#### Data for the task

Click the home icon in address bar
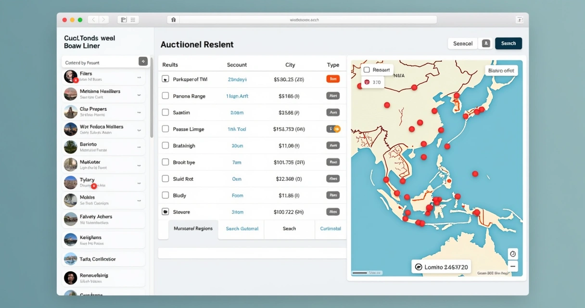This screenshot has height=308, width=585. pos(173,20)
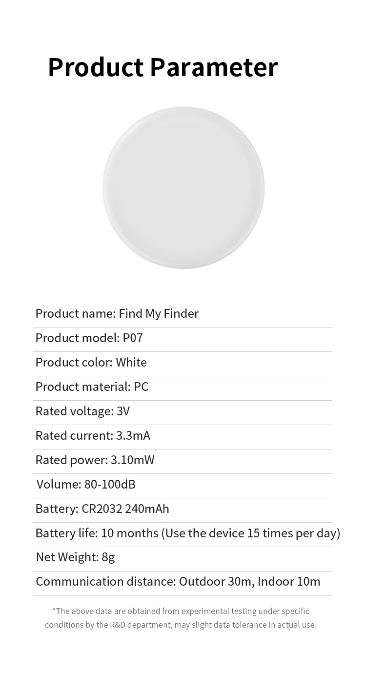
Task: Click the 'Battery life: 10 months' text
Action: [x=97, y=533]
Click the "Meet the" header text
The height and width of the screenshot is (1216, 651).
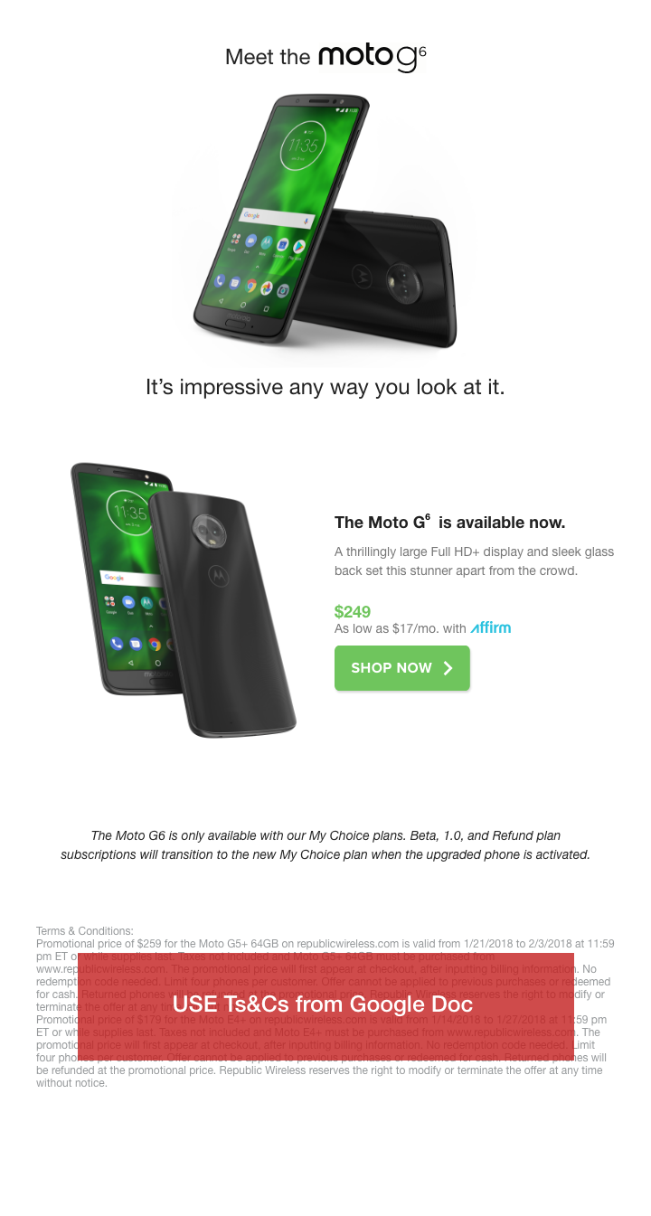click(x=268, y=58)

########

(Task description): I would like the lines from the one with "The height and" through the last line of the data above retyped exactly, with pictures left out, please.

(Written response):
The height and width of the screenshot is (1216, 651).
click(x=268, y=58)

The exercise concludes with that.